Exercise
Please find how many lines of the data contain the string "rates", and respond with that number only.

Saved data entries
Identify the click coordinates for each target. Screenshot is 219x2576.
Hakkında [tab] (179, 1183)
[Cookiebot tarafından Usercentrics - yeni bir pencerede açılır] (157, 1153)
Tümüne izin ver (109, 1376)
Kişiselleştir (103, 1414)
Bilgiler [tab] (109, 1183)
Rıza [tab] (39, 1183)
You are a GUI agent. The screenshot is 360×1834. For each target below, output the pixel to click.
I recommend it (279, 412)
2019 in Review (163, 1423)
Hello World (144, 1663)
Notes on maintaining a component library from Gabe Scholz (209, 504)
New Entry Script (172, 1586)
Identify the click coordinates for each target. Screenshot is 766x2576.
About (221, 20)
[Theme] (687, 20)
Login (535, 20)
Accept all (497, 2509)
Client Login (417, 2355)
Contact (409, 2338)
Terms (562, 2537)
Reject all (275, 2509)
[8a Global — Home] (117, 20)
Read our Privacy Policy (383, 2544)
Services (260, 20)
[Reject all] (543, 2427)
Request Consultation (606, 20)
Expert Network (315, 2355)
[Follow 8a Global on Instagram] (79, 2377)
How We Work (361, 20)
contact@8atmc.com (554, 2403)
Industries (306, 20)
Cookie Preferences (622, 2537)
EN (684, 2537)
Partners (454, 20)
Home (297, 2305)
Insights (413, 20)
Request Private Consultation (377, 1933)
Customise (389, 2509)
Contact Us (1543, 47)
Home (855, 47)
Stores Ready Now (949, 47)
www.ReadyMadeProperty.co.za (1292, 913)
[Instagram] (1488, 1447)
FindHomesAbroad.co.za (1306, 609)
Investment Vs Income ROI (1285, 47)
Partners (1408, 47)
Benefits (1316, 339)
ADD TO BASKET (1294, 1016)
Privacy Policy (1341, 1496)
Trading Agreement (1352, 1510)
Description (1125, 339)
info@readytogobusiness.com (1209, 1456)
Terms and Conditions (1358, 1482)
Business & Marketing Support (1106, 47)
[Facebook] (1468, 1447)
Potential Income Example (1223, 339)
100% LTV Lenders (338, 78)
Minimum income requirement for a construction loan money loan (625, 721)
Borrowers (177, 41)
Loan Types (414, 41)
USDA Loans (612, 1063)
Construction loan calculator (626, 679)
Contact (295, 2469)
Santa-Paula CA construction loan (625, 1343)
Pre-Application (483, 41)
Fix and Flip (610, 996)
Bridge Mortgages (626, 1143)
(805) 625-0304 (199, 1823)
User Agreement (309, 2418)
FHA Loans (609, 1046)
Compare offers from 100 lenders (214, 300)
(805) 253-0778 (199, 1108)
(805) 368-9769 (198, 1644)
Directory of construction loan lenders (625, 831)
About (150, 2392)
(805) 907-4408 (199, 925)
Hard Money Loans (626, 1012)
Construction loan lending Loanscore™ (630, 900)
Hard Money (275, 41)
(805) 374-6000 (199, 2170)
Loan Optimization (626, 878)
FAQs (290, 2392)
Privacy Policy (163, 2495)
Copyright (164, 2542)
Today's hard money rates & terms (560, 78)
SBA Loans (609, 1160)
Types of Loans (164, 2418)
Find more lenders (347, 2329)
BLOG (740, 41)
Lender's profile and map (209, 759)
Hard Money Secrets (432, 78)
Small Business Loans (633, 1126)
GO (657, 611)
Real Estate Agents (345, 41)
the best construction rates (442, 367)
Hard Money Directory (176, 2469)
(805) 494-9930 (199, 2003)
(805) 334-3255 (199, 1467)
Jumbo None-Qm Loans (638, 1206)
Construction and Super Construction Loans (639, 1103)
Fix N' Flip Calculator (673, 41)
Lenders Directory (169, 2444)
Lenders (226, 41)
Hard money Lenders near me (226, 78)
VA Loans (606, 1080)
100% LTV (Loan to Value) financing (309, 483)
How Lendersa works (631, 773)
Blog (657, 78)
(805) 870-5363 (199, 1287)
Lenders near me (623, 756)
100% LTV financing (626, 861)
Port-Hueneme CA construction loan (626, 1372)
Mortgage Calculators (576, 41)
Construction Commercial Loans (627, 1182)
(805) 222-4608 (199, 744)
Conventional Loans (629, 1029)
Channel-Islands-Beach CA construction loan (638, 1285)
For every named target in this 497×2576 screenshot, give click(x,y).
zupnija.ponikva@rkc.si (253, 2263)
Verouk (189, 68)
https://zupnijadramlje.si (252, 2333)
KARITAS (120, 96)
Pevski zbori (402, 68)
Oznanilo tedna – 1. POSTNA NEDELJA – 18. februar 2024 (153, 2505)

Task response
2